The Marijuana Businesses Access to Banking Act of 2015 bill’s stated purpose is:
to create protections for depository institutions that provide financial services to marijuana-related businesses, and for other purposes.
A press release by one of the co-sponsors, Senator Jeff Merkley (D-OR), points out the following:
“Forcing businessmen and businesswomen who are operating legally under Oregon state law to shuttle around gym bags full of cash is an invitation to crime and malfeasance. That must end,” said Merkley. “The people of Oregon have spoken, and the federal government should make sure that legal marijuana businesses can operate properly within our banking system. It’s time to let banks serve these legal businesses without fearing devastating reprisals from the federal government.”
Key provisions of the proposed bill include:
Preventing federal banking regulators from:
- Prohibiting, penalizing or discouraging a bank from providing financial services to a legitimate state-sanctioned and regulated marijuana business;
- Terminating or limiting a bank’s federal deposit insurance solely because the bank is providing services to a state-sanctioned marijuana business;
- Recommending or incentivizing a bank to halt or downgrade providing any kind of banking services to these businesses; or
- Taking any action on a loan to an owner or operator of a marijuana-related business.

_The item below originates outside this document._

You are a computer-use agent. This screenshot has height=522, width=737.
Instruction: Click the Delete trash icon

The Marijuana Businesses Access to Banking Act of 2015 bill also creates a safe harbor from criminal prosecution and liability and asset forfeiture for banks and their officers and employees who provide financial services to legitimate, state-sanctioned marijuana businesses, while maintaining banks’ right to choose not to offer those services.
Financial Services Needed to Run a Business
While the bill attempts to fix the cash-intensive nature of legalized marijuana related businesses (“MRB”) by opening access to banking, it does not address other types of financial services commonly used by businesses.

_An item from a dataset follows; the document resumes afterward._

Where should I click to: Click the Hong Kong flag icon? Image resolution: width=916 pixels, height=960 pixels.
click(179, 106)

Imagine a local bakery. The bakery will have a checking account, a business credit card, insurance and maybe even an employee retirement plan. The proposed legislation only addresses the checking account issue.
Where does this leave Other Financial Services Providers?
The bill’s safe harbor for banks does not apply to other financial institutions. DSA previously reported that 37 broker/dealers, 10 MSBs, 4 insurance companies and 2 casinos had filed Marijuana-related SARs. Broker/dealers are regulated by the SEC which is a federal regulator (but not named specifically in the House bill) and by Finra, an self-regulatory organization. Broker/dealers would likely still be wary to open a retirement account for a MRB if this bill is passed. Will Money Services Businesses be willing to cash checks from MRBs? Will insurance companies be willing to cover property owned by an MRB? Furthermore, the safe harbor and asset forfeiture protection do not apply to the “legitimate, state-sanctioned marijuana businesses” themselves. Would a bank be willing to lend to an MRB when the MRB’s assets could be seized at any moment?
The bill could be interpreted to give Depository Institutions a monopoly on providing financial services to MRBs since the language is narrowly tailored to banks and their regulators. There is significant overlap between financial services offered by depository institutions and non-banks such as check-cashing and mortgage lending, however only depository institutions are addressed in the bill. The uneven playing field would put brokerage firms, insurance companies, and money services businesses at a steep competitive disadvantage to banks in the $2.7billion legalized marijuana marketplace.
Many concerns facing financial services institutions and MRBs are left unaddressed by the current version of the Marijuana Banking Access bill.